O que dizem os latidos de Milu, o mascote do CRUSP

No início de março, a SAS solicitou à Prefeitura do Campus o recolhimento de Milu, cão que vive há quase uma década no andar térreo do bloco B do CRUSP e tem sido alvo de reclamações. Quê o animal diz da situação?

Por Camila Mazzotto

Eu e meu amigo Manoel, porteiro há 36 anos.

Querem me encaminhar ao canil da Prefeitura do Campus. Eu me pergunto: que é que dá em mim para correr atrás de alguns que passam pelos corredores do CRUSP e não mover uma pata quando tantos outros o atravessam?

Sou cria de abandono. Cheguei há quase 8 anos, quando uns 15 cachorros também farejavam um lar nas dependências do CRUSP. Fomos todos abandonados. O abandono nos transforma em reservatórios de doenças, vítimas de atropelamento, ameaças à comunidade. Eu tive sorte. Fiz do andar térreo do bloco B o meu território. Fui castrado, vacinado. Conquistei um canto com ração e água diárias. Não é ingratidão, mas reconheço: esses outros cães tiraram sorte maior do que a minha. Foram adotados, a maioria por funcionários da USP.

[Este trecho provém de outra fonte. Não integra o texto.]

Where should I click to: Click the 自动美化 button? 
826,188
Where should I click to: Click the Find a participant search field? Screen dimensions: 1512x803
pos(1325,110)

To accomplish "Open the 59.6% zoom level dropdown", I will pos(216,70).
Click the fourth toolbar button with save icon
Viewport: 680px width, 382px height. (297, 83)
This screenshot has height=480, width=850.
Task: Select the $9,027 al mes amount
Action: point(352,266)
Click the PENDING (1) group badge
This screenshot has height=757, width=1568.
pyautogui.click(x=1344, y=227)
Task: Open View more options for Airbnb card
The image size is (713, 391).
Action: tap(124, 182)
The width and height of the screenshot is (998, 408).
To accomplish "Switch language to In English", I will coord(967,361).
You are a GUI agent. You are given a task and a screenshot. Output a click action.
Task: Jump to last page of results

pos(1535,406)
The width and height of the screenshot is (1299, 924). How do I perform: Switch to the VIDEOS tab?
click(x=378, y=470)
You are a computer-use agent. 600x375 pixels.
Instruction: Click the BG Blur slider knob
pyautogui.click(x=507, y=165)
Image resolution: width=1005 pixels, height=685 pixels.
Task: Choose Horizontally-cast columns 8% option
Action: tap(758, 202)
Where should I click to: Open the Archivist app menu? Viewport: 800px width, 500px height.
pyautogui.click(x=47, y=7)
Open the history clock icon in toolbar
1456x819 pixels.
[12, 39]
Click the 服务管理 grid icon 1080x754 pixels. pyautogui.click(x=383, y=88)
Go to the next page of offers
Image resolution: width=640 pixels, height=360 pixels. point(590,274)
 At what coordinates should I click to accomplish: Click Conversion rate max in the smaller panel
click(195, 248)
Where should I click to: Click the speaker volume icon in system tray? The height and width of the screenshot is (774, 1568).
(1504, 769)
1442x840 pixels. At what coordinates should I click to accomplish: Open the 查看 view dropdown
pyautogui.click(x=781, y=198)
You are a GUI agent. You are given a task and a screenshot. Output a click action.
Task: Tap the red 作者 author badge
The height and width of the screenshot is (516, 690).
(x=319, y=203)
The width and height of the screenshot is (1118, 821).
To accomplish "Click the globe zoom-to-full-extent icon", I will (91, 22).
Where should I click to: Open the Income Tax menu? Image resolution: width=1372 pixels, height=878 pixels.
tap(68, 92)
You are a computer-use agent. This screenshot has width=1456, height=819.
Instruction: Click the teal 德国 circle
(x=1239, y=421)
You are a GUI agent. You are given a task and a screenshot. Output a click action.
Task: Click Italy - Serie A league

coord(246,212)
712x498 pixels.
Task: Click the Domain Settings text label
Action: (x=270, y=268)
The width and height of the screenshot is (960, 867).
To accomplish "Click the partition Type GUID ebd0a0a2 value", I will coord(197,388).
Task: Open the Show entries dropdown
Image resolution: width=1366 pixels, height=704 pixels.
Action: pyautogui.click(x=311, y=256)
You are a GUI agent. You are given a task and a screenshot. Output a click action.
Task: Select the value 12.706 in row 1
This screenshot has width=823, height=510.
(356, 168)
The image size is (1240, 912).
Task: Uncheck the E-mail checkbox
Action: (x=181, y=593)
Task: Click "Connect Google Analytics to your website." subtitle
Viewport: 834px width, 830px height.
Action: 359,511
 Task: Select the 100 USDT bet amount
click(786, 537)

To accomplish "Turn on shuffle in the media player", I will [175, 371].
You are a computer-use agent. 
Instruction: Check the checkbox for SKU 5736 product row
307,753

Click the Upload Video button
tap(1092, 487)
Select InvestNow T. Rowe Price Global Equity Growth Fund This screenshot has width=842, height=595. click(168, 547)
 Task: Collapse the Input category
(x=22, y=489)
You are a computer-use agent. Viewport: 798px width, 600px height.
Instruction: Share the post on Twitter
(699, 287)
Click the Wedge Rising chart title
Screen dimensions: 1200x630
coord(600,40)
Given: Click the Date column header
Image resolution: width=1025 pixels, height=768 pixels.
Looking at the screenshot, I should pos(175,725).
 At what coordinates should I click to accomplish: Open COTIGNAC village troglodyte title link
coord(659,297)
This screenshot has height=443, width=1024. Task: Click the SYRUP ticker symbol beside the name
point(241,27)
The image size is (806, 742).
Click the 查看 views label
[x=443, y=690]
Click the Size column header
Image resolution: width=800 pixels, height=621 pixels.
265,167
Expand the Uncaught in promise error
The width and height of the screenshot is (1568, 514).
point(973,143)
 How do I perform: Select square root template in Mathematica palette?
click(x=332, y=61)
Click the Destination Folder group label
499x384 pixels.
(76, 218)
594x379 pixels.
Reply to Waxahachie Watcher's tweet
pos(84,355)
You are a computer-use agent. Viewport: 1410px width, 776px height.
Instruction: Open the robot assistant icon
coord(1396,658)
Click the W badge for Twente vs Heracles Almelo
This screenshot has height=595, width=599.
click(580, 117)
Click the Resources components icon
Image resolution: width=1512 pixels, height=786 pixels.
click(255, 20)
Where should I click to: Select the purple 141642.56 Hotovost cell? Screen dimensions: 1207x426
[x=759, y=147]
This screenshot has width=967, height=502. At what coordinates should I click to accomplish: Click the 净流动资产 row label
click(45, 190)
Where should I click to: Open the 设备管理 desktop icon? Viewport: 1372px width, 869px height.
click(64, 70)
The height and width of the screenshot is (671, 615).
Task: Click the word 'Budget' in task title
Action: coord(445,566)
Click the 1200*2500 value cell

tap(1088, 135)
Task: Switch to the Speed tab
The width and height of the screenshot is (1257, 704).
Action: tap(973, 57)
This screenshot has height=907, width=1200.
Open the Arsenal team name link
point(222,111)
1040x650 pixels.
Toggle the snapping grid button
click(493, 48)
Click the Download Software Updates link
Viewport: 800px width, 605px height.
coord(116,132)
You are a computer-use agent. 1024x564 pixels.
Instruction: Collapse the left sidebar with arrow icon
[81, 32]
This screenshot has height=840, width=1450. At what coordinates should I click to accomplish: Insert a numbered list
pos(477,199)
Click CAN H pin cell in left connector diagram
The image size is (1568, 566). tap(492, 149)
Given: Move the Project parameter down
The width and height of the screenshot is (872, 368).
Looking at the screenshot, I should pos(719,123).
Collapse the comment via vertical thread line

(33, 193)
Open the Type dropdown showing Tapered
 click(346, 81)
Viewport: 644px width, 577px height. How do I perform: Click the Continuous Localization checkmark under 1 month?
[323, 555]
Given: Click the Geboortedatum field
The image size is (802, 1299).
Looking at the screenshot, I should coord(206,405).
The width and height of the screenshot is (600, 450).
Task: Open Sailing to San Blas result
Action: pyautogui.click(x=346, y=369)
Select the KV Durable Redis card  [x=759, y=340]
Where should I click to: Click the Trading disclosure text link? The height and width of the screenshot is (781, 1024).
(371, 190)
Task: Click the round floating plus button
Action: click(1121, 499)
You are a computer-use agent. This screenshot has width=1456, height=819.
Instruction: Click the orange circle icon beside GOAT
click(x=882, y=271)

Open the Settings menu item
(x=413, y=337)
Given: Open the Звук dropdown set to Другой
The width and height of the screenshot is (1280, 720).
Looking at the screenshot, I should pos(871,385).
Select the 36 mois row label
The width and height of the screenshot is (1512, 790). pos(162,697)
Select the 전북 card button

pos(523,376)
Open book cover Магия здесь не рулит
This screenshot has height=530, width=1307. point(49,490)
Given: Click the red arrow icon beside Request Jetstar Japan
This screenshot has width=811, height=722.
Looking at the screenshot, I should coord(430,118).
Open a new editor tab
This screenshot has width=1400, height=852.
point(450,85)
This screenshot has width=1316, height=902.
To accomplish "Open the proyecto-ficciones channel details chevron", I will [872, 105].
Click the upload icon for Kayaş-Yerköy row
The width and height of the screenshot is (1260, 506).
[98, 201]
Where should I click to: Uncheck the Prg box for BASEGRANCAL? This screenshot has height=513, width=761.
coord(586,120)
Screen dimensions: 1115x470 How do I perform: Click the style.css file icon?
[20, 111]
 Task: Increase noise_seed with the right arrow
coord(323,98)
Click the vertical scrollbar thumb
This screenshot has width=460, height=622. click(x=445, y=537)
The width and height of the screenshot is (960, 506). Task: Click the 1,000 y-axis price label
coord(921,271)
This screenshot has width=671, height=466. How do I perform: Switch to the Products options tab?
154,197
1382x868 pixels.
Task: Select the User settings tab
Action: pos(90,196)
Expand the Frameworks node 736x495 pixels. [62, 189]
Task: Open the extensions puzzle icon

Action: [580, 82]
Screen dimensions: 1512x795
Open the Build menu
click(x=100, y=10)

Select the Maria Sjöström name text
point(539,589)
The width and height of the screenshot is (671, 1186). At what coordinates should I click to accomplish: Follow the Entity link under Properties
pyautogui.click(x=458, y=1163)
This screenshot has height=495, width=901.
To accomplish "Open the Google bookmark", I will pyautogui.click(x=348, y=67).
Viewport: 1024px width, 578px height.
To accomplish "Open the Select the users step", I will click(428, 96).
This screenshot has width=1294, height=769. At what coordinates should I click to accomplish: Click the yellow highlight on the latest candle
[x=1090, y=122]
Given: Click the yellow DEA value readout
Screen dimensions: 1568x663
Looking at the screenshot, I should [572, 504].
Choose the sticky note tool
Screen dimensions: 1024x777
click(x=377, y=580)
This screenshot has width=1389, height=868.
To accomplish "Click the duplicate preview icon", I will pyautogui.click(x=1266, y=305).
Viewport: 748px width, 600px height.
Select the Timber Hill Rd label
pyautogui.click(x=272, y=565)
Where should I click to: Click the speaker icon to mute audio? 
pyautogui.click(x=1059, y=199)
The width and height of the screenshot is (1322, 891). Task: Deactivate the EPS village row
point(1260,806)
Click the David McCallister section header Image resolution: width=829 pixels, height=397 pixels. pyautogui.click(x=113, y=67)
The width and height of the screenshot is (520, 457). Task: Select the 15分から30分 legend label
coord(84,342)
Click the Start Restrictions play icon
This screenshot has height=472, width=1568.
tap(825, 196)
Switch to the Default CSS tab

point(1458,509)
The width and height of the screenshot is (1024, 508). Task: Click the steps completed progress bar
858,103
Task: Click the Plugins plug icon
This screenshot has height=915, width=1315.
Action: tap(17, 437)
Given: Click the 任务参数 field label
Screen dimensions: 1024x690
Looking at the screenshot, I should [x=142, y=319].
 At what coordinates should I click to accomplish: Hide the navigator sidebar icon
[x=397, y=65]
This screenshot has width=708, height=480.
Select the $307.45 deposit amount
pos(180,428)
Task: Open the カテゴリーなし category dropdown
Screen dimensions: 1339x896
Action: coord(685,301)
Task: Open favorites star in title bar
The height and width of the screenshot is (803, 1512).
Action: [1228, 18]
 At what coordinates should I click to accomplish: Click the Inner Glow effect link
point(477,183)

Sei que é preciso admitir: não sou um cachorro fácil. No último dia 20, quarta-feira, eram quase 17h quando um senhor que atravessava o corredor assistiu-me correr incomodado ao seu encontro, latindo. Ele carregava uma sacola nas mãos e andava a passos lentos.

Há um morador do bloco B que já tentou até fazer acordo de paz comigo: deu-me biscoitos pedigree e fatias de salame. Não funcionou: devorei a comida, mas continuo rosnando quando o vejo. Ele sempre sai de seu apartamento às 7h e volta às 20h, camuflado entre os tantos estudantes que circulam durante esses horários.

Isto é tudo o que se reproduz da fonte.